夢と現実のおはなし
お兄ちゃんが居た。
私のお兄ちゃんは、とても格好良くて、とても優秀で、皆お兄ちゃんが大好きで、お兄ちゃんは世界の中心で。
そんなお兄ちゃんが、私は××だった。
お兄ちゃんを見ると、皆羨ましいねって言うから、私は照れながら、うん、嬉しいって微笑む。
それが××だから。
お兄ちゃんはとてもとても凄くて世界の中心だから、私はいつもお兄ちゃんの陰で、お兄ちゃんの不利益にならないように、お兄ちゃんに不快に思われないように、お兄ちゃんを怒らせないように、お兄ちゃんの為に、生きていた。
お兄ちゃんの、××で。
高校生になって、私は一人暮らしを始めた。
私みたいなのが傍に居るとお兄ちゃんに迷惑が掛かるからと両親に言ったら、二つ返事で許してくれた。
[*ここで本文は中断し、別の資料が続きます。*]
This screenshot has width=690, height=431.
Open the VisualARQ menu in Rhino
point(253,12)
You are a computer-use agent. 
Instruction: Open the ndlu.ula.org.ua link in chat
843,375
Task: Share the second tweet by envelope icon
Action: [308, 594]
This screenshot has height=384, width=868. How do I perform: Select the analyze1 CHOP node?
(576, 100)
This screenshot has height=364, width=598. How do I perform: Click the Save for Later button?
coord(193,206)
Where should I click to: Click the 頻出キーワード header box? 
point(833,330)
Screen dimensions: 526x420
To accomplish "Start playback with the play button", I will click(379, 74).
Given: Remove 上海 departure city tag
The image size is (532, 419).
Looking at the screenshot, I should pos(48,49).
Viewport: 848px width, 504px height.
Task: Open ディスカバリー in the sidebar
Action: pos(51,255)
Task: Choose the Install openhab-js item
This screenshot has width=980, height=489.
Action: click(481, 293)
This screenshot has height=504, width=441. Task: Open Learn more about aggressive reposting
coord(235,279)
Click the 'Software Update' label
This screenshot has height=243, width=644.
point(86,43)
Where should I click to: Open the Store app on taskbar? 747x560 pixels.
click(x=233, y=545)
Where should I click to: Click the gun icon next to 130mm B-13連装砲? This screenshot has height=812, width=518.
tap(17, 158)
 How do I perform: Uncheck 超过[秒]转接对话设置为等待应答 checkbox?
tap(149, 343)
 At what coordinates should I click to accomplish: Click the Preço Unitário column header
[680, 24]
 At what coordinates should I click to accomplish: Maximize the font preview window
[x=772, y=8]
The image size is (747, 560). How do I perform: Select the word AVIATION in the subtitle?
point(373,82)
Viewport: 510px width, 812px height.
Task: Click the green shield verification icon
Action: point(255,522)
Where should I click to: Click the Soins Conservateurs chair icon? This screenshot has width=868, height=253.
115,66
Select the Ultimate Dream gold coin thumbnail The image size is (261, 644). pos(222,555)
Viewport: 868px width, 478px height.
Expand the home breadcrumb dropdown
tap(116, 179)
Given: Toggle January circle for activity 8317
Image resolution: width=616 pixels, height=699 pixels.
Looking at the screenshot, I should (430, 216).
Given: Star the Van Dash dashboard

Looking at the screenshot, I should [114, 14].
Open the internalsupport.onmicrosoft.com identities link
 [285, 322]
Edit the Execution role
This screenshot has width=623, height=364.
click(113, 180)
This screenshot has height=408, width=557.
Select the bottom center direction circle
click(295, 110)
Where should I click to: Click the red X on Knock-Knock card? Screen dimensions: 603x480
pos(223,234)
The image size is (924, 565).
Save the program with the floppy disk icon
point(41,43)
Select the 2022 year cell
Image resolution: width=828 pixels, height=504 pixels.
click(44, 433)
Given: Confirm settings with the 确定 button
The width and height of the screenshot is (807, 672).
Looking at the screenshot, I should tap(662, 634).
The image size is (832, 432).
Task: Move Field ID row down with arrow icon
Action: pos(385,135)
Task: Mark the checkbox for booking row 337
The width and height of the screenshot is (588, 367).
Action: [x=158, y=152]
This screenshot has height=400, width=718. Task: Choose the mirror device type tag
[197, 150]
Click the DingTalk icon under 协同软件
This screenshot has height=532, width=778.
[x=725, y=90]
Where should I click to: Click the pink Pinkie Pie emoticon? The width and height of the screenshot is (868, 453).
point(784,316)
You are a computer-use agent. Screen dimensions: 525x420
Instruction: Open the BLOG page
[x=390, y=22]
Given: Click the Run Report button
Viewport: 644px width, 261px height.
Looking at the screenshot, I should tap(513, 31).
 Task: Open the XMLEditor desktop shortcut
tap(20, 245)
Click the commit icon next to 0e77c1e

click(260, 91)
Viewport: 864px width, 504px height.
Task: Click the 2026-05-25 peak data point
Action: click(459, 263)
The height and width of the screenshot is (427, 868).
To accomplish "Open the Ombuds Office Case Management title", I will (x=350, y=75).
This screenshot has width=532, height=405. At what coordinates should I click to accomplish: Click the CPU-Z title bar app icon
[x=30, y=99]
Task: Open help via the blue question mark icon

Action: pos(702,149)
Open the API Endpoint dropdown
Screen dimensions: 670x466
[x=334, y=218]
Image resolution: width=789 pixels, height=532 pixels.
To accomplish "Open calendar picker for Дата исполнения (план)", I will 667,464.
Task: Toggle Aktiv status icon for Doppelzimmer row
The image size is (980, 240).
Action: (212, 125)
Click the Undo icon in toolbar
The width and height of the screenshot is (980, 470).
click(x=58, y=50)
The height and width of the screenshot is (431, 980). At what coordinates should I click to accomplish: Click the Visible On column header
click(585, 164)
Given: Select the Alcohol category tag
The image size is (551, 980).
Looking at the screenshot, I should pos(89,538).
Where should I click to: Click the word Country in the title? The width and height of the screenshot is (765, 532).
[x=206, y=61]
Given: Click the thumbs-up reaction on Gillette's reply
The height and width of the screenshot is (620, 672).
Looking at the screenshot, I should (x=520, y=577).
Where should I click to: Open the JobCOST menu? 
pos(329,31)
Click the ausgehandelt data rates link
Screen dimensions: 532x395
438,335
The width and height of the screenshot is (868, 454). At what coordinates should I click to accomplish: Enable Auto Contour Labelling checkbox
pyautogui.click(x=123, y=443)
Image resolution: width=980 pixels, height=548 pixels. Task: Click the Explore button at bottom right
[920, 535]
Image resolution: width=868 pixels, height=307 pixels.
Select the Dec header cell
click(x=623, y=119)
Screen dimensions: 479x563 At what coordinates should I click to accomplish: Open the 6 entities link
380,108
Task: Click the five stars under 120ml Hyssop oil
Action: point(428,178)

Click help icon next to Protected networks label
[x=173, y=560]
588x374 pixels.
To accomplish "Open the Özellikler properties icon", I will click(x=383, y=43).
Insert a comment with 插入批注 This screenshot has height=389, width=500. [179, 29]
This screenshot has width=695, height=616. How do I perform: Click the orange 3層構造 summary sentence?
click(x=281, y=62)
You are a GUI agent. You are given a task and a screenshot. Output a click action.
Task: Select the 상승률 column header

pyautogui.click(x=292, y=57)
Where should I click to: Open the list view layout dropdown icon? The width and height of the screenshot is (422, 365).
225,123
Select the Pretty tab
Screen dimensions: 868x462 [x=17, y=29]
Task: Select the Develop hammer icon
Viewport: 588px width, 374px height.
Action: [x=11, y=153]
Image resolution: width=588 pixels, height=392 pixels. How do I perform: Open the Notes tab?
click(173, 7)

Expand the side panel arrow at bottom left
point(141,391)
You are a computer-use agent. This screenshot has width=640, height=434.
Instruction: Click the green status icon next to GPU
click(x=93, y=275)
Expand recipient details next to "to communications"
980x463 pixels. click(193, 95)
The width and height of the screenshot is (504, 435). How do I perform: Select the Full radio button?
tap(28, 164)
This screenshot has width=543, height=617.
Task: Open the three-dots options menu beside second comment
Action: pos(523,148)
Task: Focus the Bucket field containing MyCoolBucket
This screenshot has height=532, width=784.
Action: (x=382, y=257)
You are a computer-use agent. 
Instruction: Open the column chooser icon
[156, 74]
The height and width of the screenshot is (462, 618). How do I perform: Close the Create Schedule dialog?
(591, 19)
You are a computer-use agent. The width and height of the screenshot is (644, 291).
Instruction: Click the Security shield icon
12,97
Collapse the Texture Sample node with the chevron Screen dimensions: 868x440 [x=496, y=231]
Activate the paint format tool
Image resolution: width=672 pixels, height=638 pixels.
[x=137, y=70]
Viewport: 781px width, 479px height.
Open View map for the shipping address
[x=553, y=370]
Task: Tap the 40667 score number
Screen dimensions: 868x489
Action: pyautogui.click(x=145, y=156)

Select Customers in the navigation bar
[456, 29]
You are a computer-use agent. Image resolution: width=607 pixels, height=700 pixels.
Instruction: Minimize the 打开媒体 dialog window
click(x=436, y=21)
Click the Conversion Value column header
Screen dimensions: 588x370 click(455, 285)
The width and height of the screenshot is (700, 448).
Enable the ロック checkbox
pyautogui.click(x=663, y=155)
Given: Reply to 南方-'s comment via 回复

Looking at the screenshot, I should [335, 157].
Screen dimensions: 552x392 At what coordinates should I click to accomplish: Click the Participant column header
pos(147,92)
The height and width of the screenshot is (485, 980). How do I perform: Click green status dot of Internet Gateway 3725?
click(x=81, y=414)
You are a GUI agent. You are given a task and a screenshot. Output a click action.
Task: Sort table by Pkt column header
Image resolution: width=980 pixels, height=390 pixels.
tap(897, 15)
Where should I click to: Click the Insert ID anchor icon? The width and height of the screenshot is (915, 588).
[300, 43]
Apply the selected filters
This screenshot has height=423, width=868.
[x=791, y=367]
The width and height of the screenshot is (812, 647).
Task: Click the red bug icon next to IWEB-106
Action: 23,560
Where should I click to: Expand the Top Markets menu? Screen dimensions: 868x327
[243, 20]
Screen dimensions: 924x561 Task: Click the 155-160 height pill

だけどお兄ちゃんは、私の学校によく来た。一人暮らしの私の家にもよく来た。そこでは、誰も見ていない。私はもっとお兄ちゃんが××なった。
大学生になった私は、今度こそお兄ちゃんから××た。
準備を重ねて、カモフラージュを重ねて、利用出来るものは利用したら、しばらく幸せになれた。久しぶりに、私は私だった。
ある日。とある日。運命の、日。
お兄ちゃんに、偶然再会した。私は、変われたと思っていた。お兄ちゃんから××られれば、それは習慣じゃなくなって、私はお兄ちゃんに××える、と。
思い込んでいた。
お兄ちゃんを見たら、また私は戻った。
車に轢かれた。
私が、馬鹿みたいに焦って××て急いだせい。
私が、お兄ちゃんの××を××えずにいつも通りに聞くお人形だったせい。
私が、私が、私が、
私は前世の自分が嫌いだ。
最後まで勝てずに後悔だらけで一矢報いる事さえ出来ず、死んだ自分が嫌いだ。運命に振り回されて弄ばれているだけだった自分が嫌いだ。
私は人形にはもうならない。
張りぼては得意だ。だって、ずっと兄にも家族にも友人にも誰にだって、兄の事を言われ聞かれる度に演じて来た。日常だった。
今度はもっと上手くやろう。運命に勝とう。
もう世界が違うから兄には二度と勝てない。戦える機会が無い。それでいい。
けど、運命をねじ曲げ逆らえる自分になろう。